# Recommend some Pachelbel



## HolstThePhone (Oct 11, 2015)

Hello all

Other than that one hidden gem that cellists love to play at weddings, I don't really know any Pachelbel. Does anyone have any pieces/performances they would recommend?


----------



## level82rat (Jun 20, 2019)

I'm a fan of his Suite in B-Flat for Strings and Continuo




and his Suite in G for Strings and Continuo




(Note these are just the first movements of their respective works.

They are short, easy to listen to, and pleasantly catchy


----------



## Bulldog (Nov 21, 2013)

Check out the solo organ disc on Naxos performed by Wolfgang Rübsam.


----------



## hammeredklavier (Feb 18, 2018)

"Although the Well-Tempered Clavier was the first collection of fully worked keyboard pieces in all 24 keys, similar ideas had occurred earlier. Before the advent of modern tonality in the late 17th century, numerous composers produced collections of pieces in all seven modes: Johann Pachelbel's magnificat fugues (composed 1695-1706)"


----------



## HolstThePhone (Oct 11, 2015)

level82rat said:


> I'm a fan of his Suite in B-Flat for Strings and Continuo
> 
> 
> 
> ...


I didn't notice how short the second one was until it finished :lol: both of these are very nice. It all sounds rather... Inoffensive... Not necessarily a bad thing. Thanks for the suggestions - I'll be sure to check out the full works.


----------



## Bulldog (Nov 21, 2013)

HolstThePhone said:


> I didn't notice how short the second one was until it finished :lol: both of these are very nice.

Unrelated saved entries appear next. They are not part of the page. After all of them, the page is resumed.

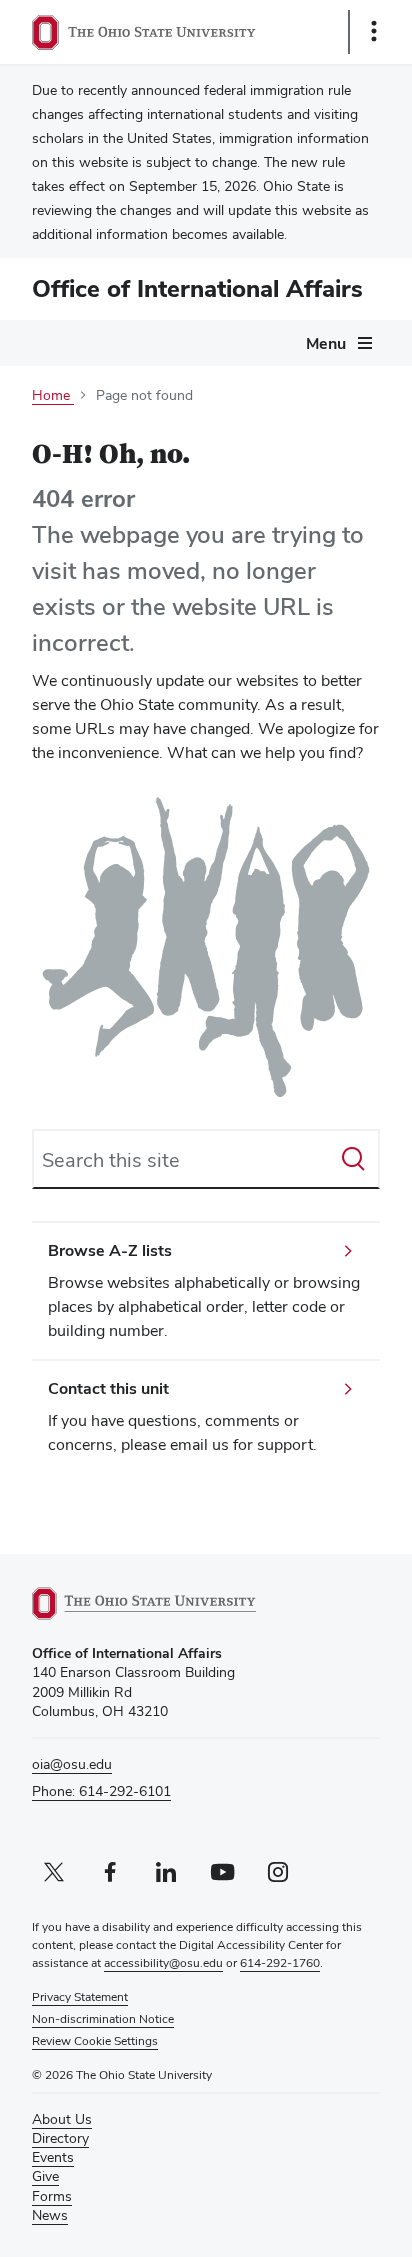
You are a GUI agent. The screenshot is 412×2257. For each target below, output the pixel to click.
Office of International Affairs (197, 288)
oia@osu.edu (72, 1764)
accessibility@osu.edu (163, 1963)
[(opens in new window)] (167, 1603)
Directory (60, 2138)
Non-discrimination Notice (103, 2019)
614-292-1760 (280, 1963)
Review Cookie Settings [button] (95, 2041)
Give (45, 2176)
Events (53, 2157)
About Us (62, 2119)
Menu (326, 343)
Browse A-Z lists (110, 1250)
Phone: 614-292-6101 (101, 1791)
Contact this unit (108, 1388)
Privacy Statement (80, 1997)
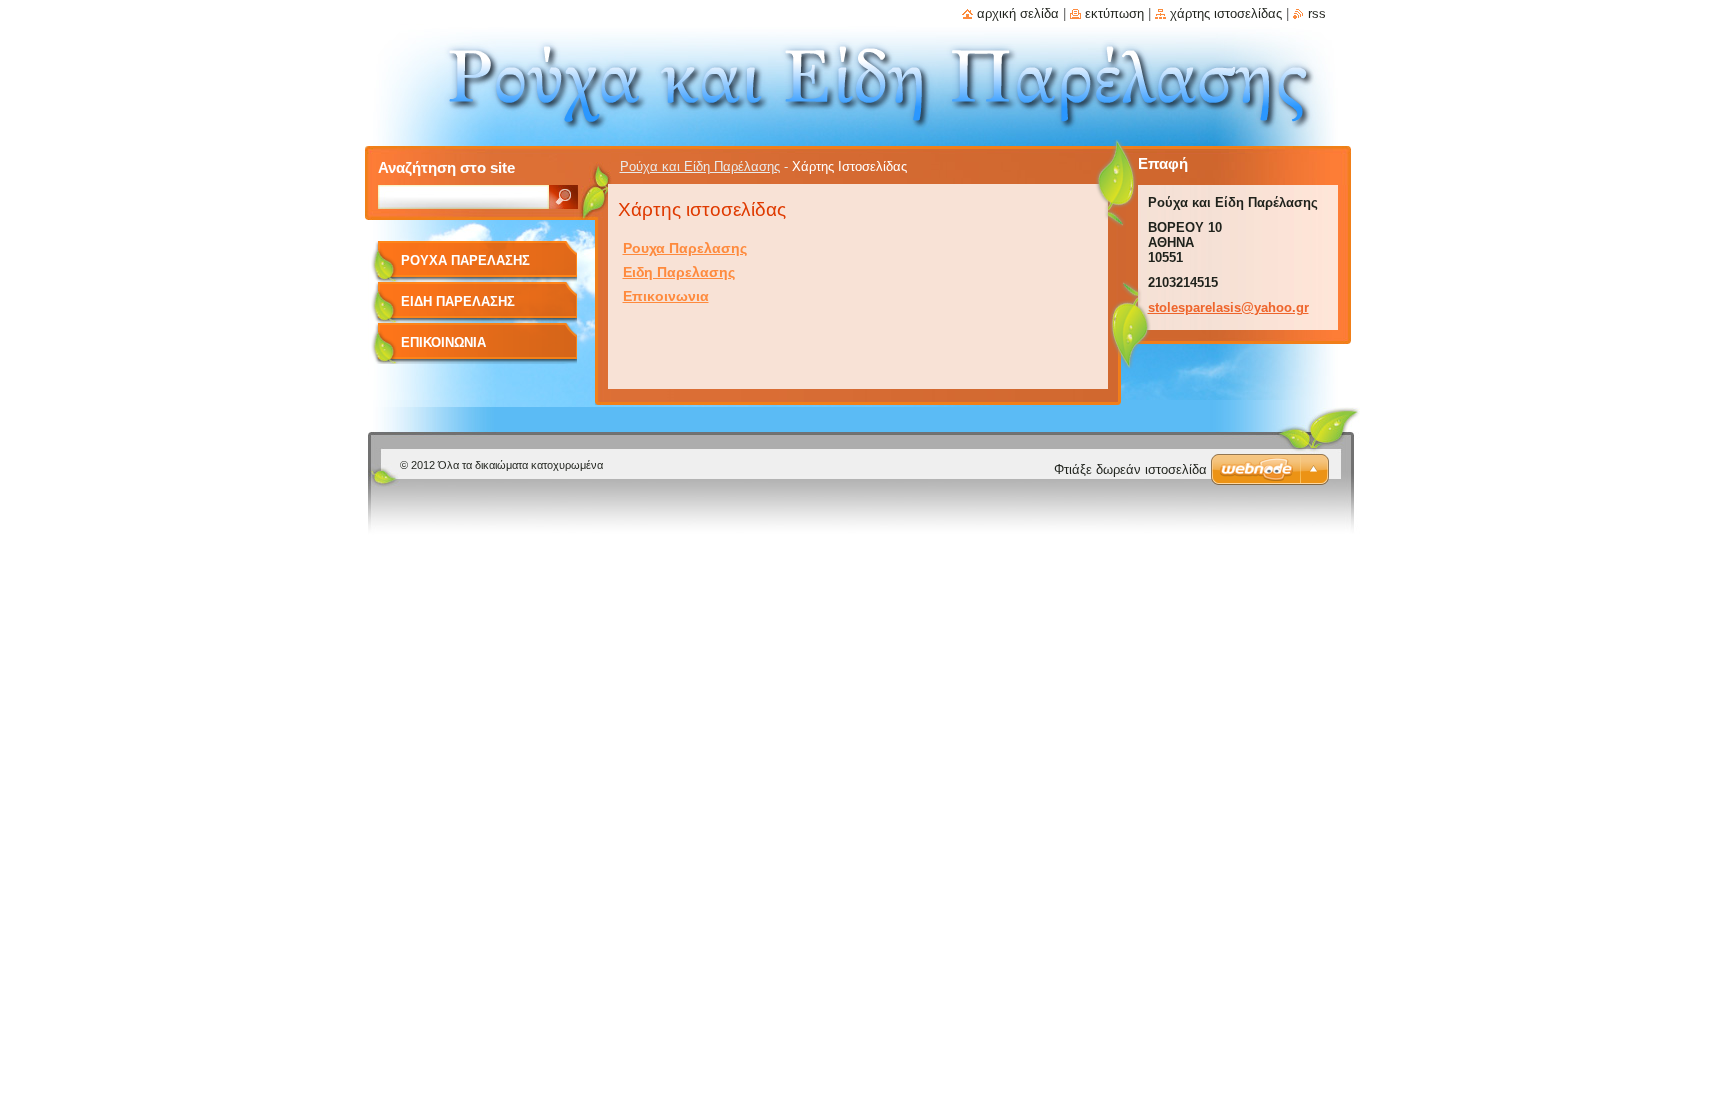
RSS (1317, 13)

It all sounds rather... Inoffensive... Not necessarily a bad thing.


That's why I recommend the organ works - adds some austerity to the mix.


----------



## Mandryka (Feb 22, 2013)




----------



## Mandryka (Feb 22, 2013)




----------



## Mandryka (Feb 22, 2013)

The disc by Raml is especially valuable for the suite on harpsichord - but the organ is outstanding. It's very well recorded - and there's a companion volume also a pleasure to hear.









This is an organ recital disc which I always enjoy when I return to it, along with the Rubsam that Bulldog mentioned.


----------



## Mandryka (Feb 22, 2013)

hammeredklavier said:


> "Although the Well-Tempered Clavier was the first collection of fully worked keyboard pieces in all 24 keys, similar ideas had occurred earlier. Before the advent of modern tonality in the late 17th century, numerous composers produced collections of pieces in all seven modes: Johann Pachelbel's magnificat fugues (composed 1695-1706)"


He wrote about 100000 magnificats and I was always very underwhelmed until I heard the presentation on this CD, which interleaves a handful of them with sung verses of the magnificat - a revelation


----------



## RogerWaters (Feb 13, 2017)

His organ musc is where it's at: my favourite is Wener Jacbob's volume.

Also The Toccatas played by Erik Feller.


----------



## punk (Jul 23, 2020)

The only one I know is this beautiful little ditty called Cannon in D. I suppose everyone here knows it...


----------



## Mandryka (Feb 22, 2013)

RogerWaters said:


> Erik Feller.


Thanks for mentioning this, I've never heard anything by Erik Feller. The pure sounding equally tuned modern organ at Plaisance du Gers is not unattractive and the recording quality is perfectly listenable. Equally tuned unfortunately. Tasteful performances, with an emphasis on the virtuoso side of the music more than the spiritual.


----------



## Jacck (Dec 24, 2017)

his motets might also be worth exploring


----------



## premont (May 7, 2015)

Mandryka said:


> I've never heard anything by Erik Feller.


My only acquaintance with Eric Feller is a recording he made of Bach's keyboard partitas on an electronic organ (label Arion IIRC). Concentrated crap.


----------